Sunday, May 03, 2009

Personal Sanctity (by Phila)

The Missouri house has passed a law stating that "no pharmacy can be required to perform, assist, recommend, refer to, or participate in any act or service resulting in an abortion and it will be immune from liability for refusing to do so."

There's no word on how this prospective law would handle "dual-use" products. Perhaps you'll have to go elsewhere for coathangers. And ulcer medications. And Methotrexate. But probably not. More likely, so long as the pharmacist's smug sense of personal sanctity remains intact, it'll be immaterial whether pregnant women kill themselves trying to induce an abortion by other means, or are beaten or murdered when they can no longer hide their pregnancy. As long as you refuse to think about the consequences of refusing to do your job, God can't hold you personally responsible. Ignorance is bliss!

A similarly ugly burlesque of morality was common in the nineteenth and early twentieth centuries, when most "respectable" doctors refused to endanger their high opinion of themselves by treating patients who'd contracted venereal diseases. As Laurie Garrett notes in Betrayal of Trust,
From the earliest days of organized public health, Americans had exhibited a peculiar inability to cope with the conjunction of three fearsome factors: sex, disease, and death.
In The Physician and Sexuality in Victorian America, John S. and Robin M. Haller describe the situation in more detail:
The same public morality which drove venereal vicims out of the cities of London and Paris in the fifteenth and sixteenth centuries, and later heard from papal pronouncements that syphilis was God's punishment for incontinence, survived in institutions supported by public donations in the nineteenth celltury. Many hospitals in New York and elsewhere had rules prohibiting the treatment of gonorrhea or syphilis.
As late as the 1930s, many American hospitals still had an official policy of refusing treatment to victims of venereal disease, even though Hippocrates himself stated that doctors "must inspect the unseemly and handle the horrible." A similar moral delicacy was observed in the early 20th century by doctors in Queensland, Australia, who piously refused to treat aboriginals who'd contracted venereal diseases (from white settlers, as often as not).

Here's the delightful Dr.

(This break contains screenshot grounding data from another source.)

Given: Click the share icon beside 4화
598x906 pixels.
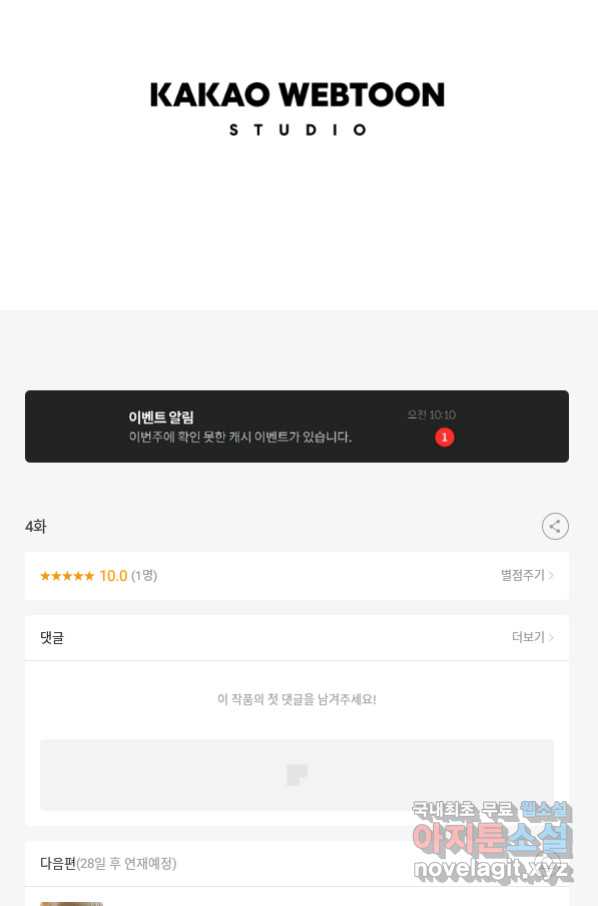Looking at the screenshot, I should coord(555,526).
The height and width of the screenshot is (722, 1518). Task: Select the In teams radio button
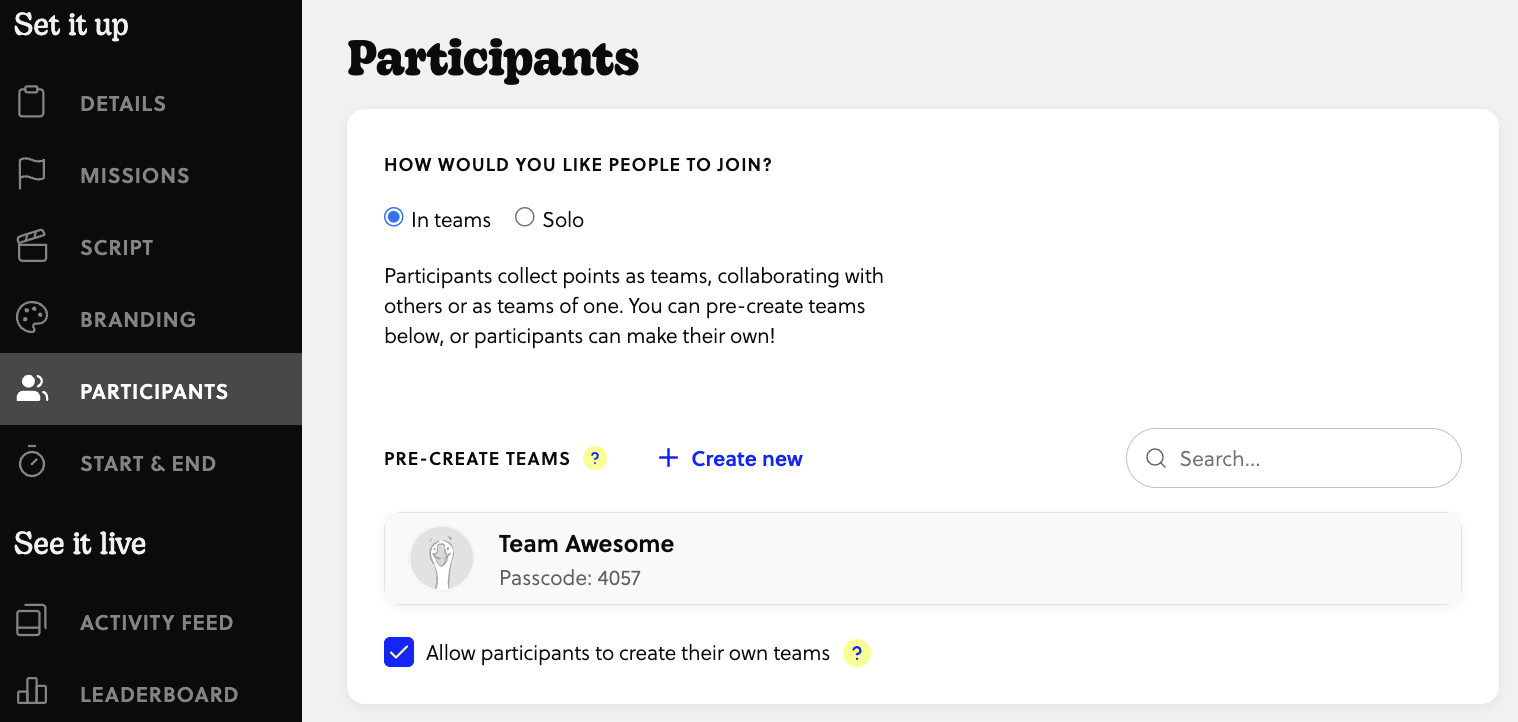point(393,216)
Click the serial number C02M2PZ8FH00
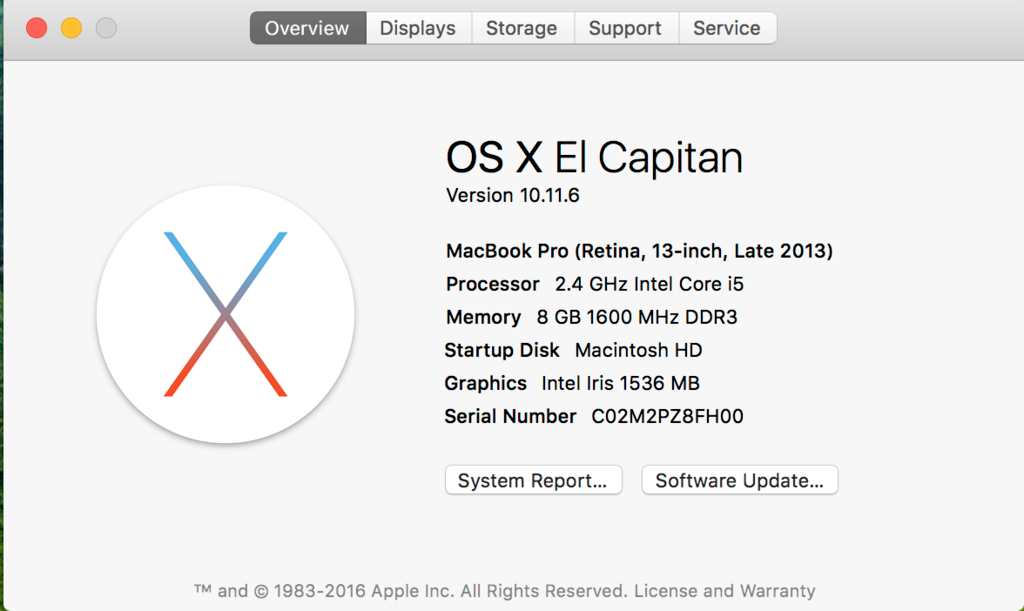 [x=667, y=416]
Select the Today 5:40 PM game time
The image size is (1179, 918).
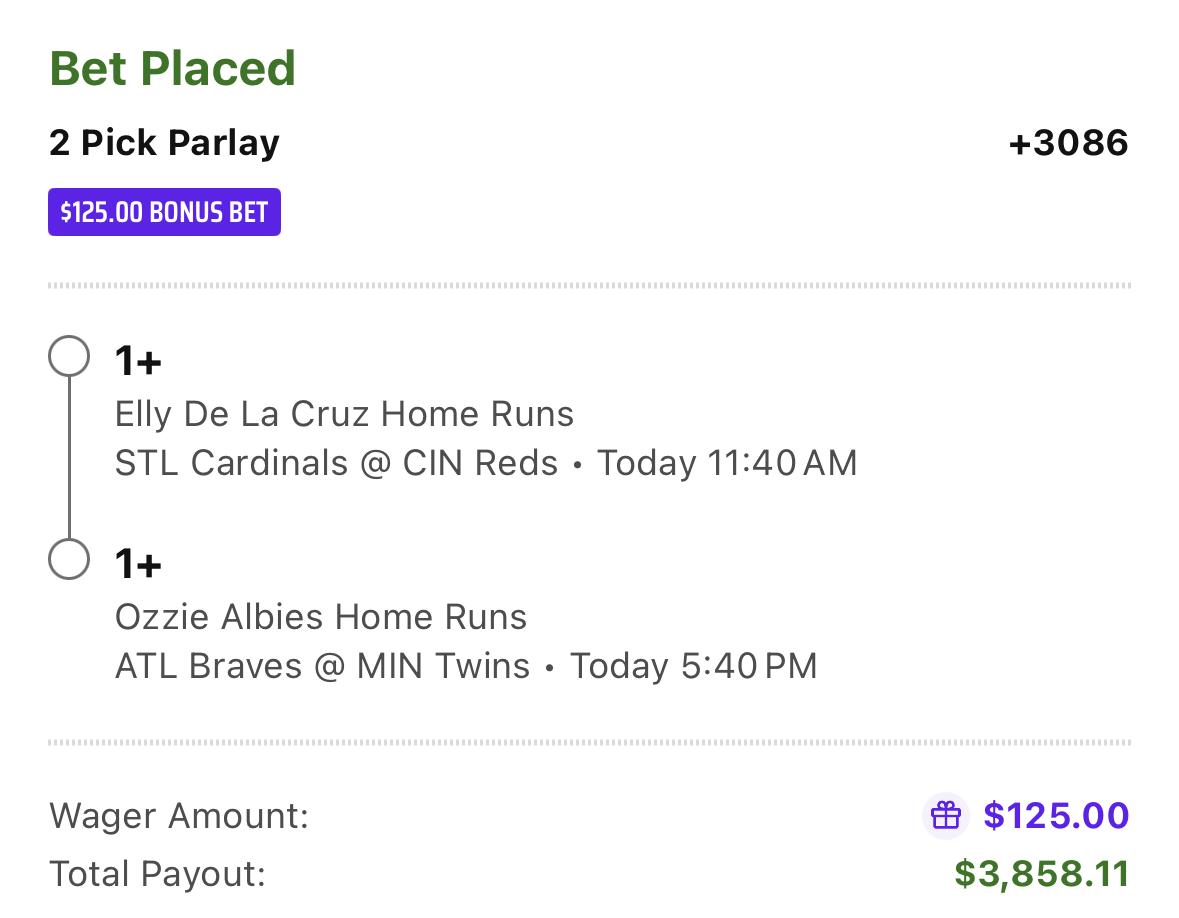pos(693,666)
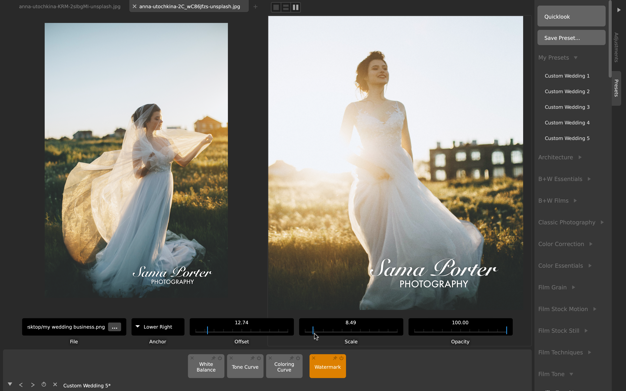Switch to the anna-utochkina-KRM tab
Screen dimensions: 626x391
[x=70, y=7]
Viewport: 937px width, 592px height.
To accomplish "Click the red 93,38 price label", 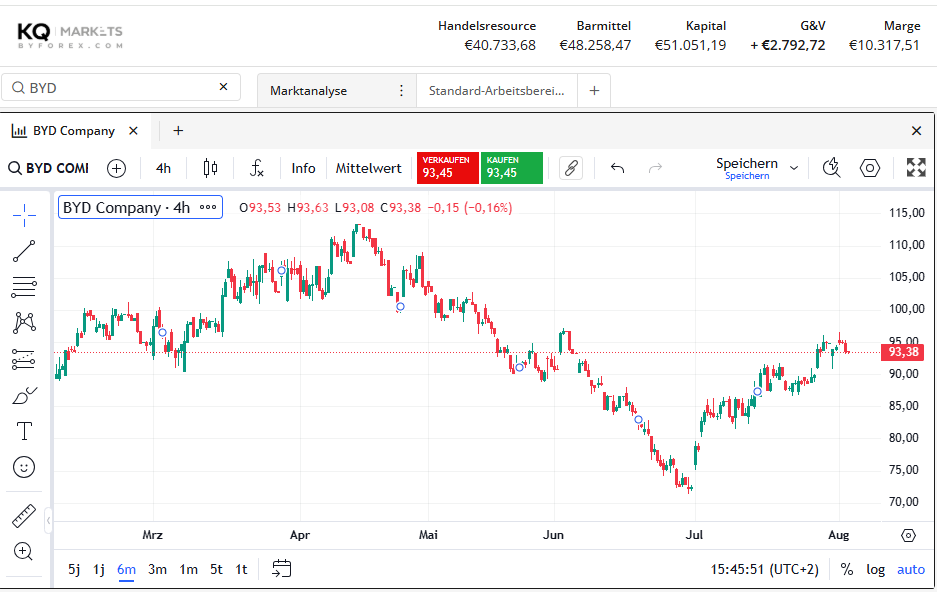I will pyautogui.click(x=903, y=352).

John Simon of London, writing in 1868 against the use of public money for the prevention and treatment of venereal disease:
Now, it is quite certain that, rightly or wrongly, the proposed appropriation of money would, in the eyes of very large numbers of persons, be in the last degree odious and immoral....I suppose it may be assumed that public policy is very decidely in favour of marriage as against promiscuous fornication; that the latter, however powerless may be laws to prevent it, is, at least, an order of things which no State would willingly foster; that, whereas it has some contagious maladies, such drawbacks from its attractions are not in their kind a matter for general social regret; that venereal diseases are, in principle, infections which a man contracts at his own option, and against which he cannot in any degree claim to be protected by action of others - the less so, of course, as his option is exercised in modes of life contrary to the common good; that thus, prima facie, the true policy of Government is to regard the prevention of venereal diseases as a matter of exclusively private concern. Caveat emptor!
Returning to the present, the fact that you've managed to channel your basically murderous impulses into the protection of "innocent life" doesn't make you a good person, and certainly shouldn't exempt you from the professional standards that apply to your chosen profession. It's amazing how many people who deny that there's any right to a living wage, or to legal protection from sexual harassment, are convinced that there is a right to work in a government-licensed pharmacy, whether you're willing to do your job or not. Pharmacists, the logic goes, should enjoy legal protection from martyrdom, while reserving the right to thrust it upon other people.

Speaking as a radical vegan extremist who longs to force my irrational worldview down everyone else's throat, I look forward to getting a job at McDonald's -- or better yet, a public high-school cafeteria -- and refusing to serve anyone who orders animal products. I'm sure state legislators will be happy to scribble up some "conscience clause" that'll reinstate me if I get fired. After all, this isn't some mere eccentricity on my part...it's a deeply held conviction about the sanctity of life.

In other news, a school official in Kentucky has allegedly told teachers to deny bathroom breaks to homosexual students. Let's hope that the state legislature moves swiftly to protect this official's freedom of conscience.